The salary reductions and increase in benefit co-pays would cause “serious harm” to the office holders, the judge said in a 15-page opinion after a review of testimony from a hearing last year.
“The reference in the testimony that suggested that a public servant was little more than an hourly worker in the service industry not only suggests profound ignorance of the responsibilities of the office, but a lack of full appreciation of American history — a history which, unique to other countries in the world, rests solely on the blood and sweat of public servants,” Grine said.
Bridy and Clausi were not happy with the opinion.
“What makes these elected officials better than their constituents who don’t benefit from the same salaries, benefits and pensions as they do?” Bridy asked. “Many of those who fought for this great nation can’t afford their tax bill and this double-dipping judge wants to keep the status quo to protect his pension. He is a leech on the taxpayers and his opinion is to protect the other elected officials that are doing the same thing.”

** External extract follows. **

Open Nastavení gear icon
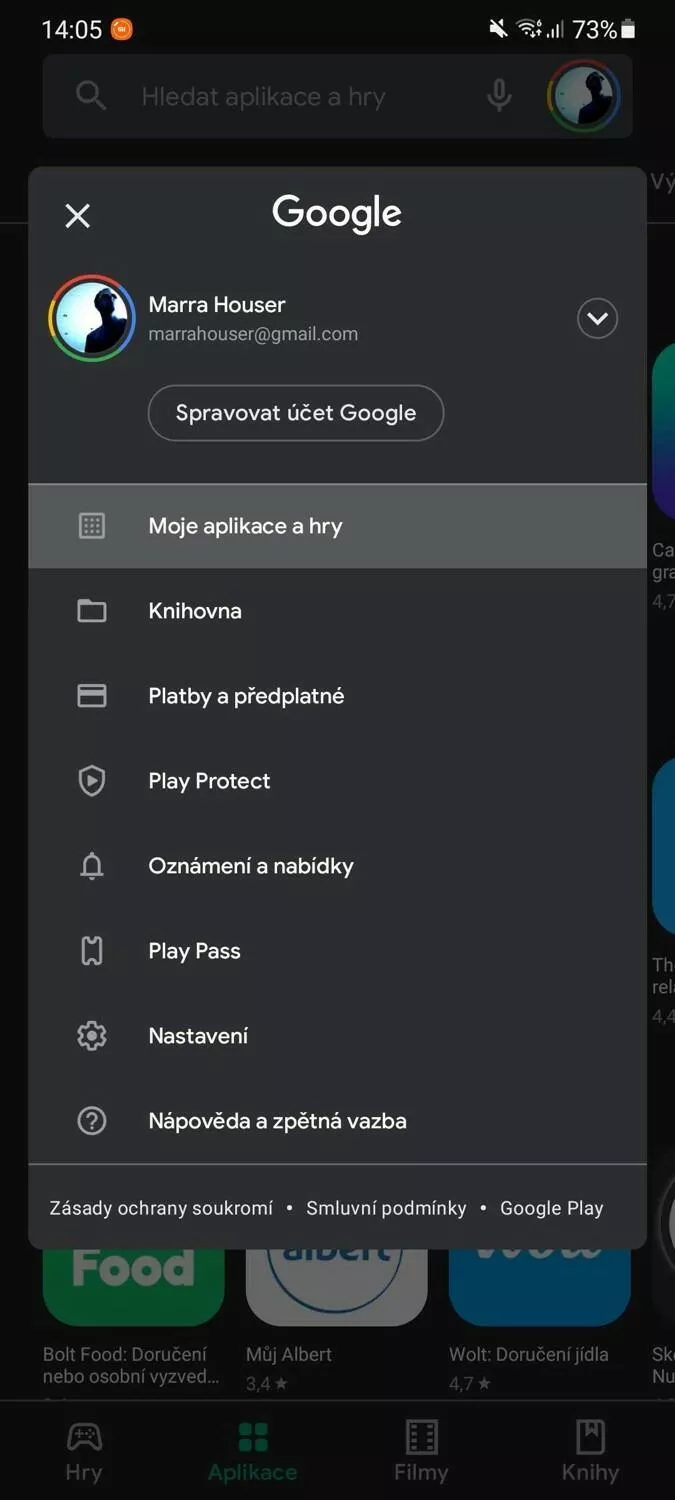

Clausi said he heard about the opinion but said he couldn’t care less.
We’ll do it again
“He is a politician protecting other politicians,” Clausi said. “It doesn’t matter what his opinion is because we are going to do this again and we will continue to fight to save the taxpayers of this county. Why should taxpayers have to foot the bill for all these high salaries and insurances? Why should the taxpayers suffer because politicians want to make all this money? Let the taxpayer alone. The judge obviously wants them to keep footing the bill.”
In his opinion, the judge said the county code was enacted to offer guidance to local governments, but it was also intended to provide protection to public servants.
Furthermore, Grine said the fact that the commissioners left the salary and benefits of the county controller alone meant that “the application of whatever logic accompanies the salary reduction was obviously skewed.”
“The parties right to relief on the salary reductions is clear, the salaries for everyone were reduced in October 2013 save for one man — the county controller. His salary represented a stand-alone constant in a world of tumultuous change,” he said.
Provisions in the county code state that “any salary increase shall be on a percentage basis and applied equally to all county officials.”
The health benefits after the proposed cuts would have differed from those afforded to other employees in the county, and the commissioners were not complying with the law, Grine said.
Commissioner Rick Shoch agreed with Grine.
Shoch: Lack of fairness
“The result is the only logical result that the judge could have come to. However, the point that I hope is impressed on the public is how an impartial judge from outside of Northumberland County sees the Clausi/Bridy brand of county government administration,” Shoch said. “His opinion recognizes in our county government the lack of fundamental fairness, justice and equal protections that Americans outside of Northumberland County take for granted. Northumberland County citizens need to think about this as we head into the 2015 election year, and remember to cast a vote that will ensure that they can enjoy the same freedoms, rights and protections that other American citizens enjoy.
“It is time this county resembled America, rather than a third-world dictatorship ruled by one man and his toadie.”
In November, row officers won the first round in the fight to prevent their salaries from being cut up to 48 percent and having their health care contributions increased to 50 percent of the county cost.
After the two-hour hearing, Grine granted a temporary injunction preventing the cuts in response to a lawsuit filed by Coroner James F. Kelley, Register and Recorder Mary Zimmerman, Sheriff Chad Reiner and Treasurer Kevin Gilroy against the county.
Bridy and Clausi voted for the cuts in October while Shoch opposed the changes.
Row officers were represented by Samuel Stretton, of West Chester. Solicitor Frank Garrigan and assistant solicitor John Muncer represented the county.
During the hearing, Kelley, Zimmerman, Gilroy, Bridy, Shoch, then-controller Tony Phillips and human resources director Joseph Picarelli, who provided salary and insurance cost information, were all called to testify. Clausi was not present for the hearing.
Shoch testified that no studies were conducted before the proposed reductions were approved.
Bridy and Clausi voted to cut the commissioners salaries, too, from $61,000 to $31,500.
Under their plan, the coroner’s salary would have dropped from $53,834 to $30,500, the prothonotary’s and register and recorder’s salaries from $57,396 to $31,000, and sheriff’s and treasurer’s from $53,834 to $31,000.
The change in health care contributions would have increased the monthly rates from $108 to $348 for the single plan; $175 to $694 for a two-party plan; and $241 to $873 for a family.
$1.4 million in savings
Clausi and Bridy estimated savings in salary and benefits at $1.4 million over the combined four-year terms of the offices.